Oltremare is one of my favorites this season. I’ve written about it before. It’s an expressionistic piece with some brilliant lifts, some high-charged jumps, at times the mood rather haunting, about immigrants coming to the New World, dejected about all they are leaving behind and fearful of what may lie ahead. My favorite part is always Andrew Veyette’s bravura turn. See a great video here of him talking about that role and the ballet in general, along with scenes from the ballet. (you may have to scroll down for it; I don’t know if the link will go directly to that video — but do scroll down, it’s worth watching!)

 

And my favorite of the night was Tschaikovsky Suite No. 3. It’s divided really into two parts, and I’ve seen the second — Theme and Variations (pictured above, Sterling Hyltin and Benjamin Millepied in the leads) — before a few times. (I wrote about a small bit about it here when ABT did it). I hadn’t realized though until now that there even was a first part.

Well, the first section is really beautiful (pictured at top), and kind of reminded me of La Valse. The ballet begins behind a black netted scrim, and takes place in a kind of Romantic dreamscape. A man, Ask La Cour, searches for his beloved, his ideal, represented by the poetic Sara Mearns, who kind of gets lost in all the women, all dressed in long, floating lavender gowns. Interestingly, no one was on pointe; everyone was barefoot, which would seem to undermine the women’s ethereal quality. And yet it gave the whole a kind of softness and lightness. They were almost like ghosts floating through the air.

The next part of this section was a soft, melancholic waltz performed by a duo — Rebecca Krohn and Jared Angle, which was juxtaposed with a fast, sprightly “Scherzo” by a really impressively quick-footed Tiler Peck (don’t think I’ve ever seen her like that before!) and the always high-jumping Daniel Ulbricht.

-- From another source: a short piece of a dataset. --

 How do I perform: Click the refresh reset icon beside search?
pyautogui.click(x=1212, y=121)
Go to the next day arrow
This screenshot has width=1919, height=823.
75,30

And then the curtain went down and when it lifted again, we were in a courtly ballroom in imperial Russia, no scrim in sight, the chandeliers shining brightly. Beautiful as the first Romantic, part with Sara Mearns, was, I still love this courtly celebration the best with the Tchaikovsky music swelling to a climax, the floor flooded with dancers, all performing the extremely fast combinations, the big huge twisty jumps for the men — my favorite. I first saw my favorite dancer dance this part, so it’s hard for me to judge fairly anyone else, but Benjamin Millepied did very well with that first set of continuous jumping turns that seem wondrously to go on and on and on, and then, in the end, when the music starts to go at the speed of light, because he is so much smaller than Marcelo, he seemed to keep up with it a little more. Marcelo is still more leading-manly though 🙂 And Sterling Hyltin was the perfect princess. Funny, but when I see ABT perform, I tend to miss the women because the men so stand out to me. Not so with NYCB; they’re more equal. I kind of feel like I saw Sterling’s part for the first time.